- Opening Delimiter -

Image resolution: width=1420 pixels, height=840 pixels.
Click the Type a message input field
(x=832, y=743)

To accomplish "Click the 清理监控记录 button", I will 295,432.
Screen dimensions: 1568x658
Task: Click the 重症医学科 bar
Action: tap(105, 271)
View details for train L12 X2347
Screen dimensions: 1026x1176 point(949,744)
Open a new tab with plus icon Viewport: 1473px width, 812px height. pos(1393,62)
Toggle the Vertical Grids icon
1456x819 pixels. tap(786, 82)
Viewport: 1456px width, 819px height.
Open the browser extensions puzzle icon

- Closing Delimiter -

> _WORK INSTRUCTION_
Only the lines from the one with "Toggle the Vertical Grids icon" through the end of the material are wanted; copy them exactly, both ends included.

> _SOLUTION TO THE EXERCISE_
Toggle the Vertical Grids icon
1456x819 pixels. tap(786, 82)
Viewport: 1456px width, 819px height.
Open the browser extensions puzzle icon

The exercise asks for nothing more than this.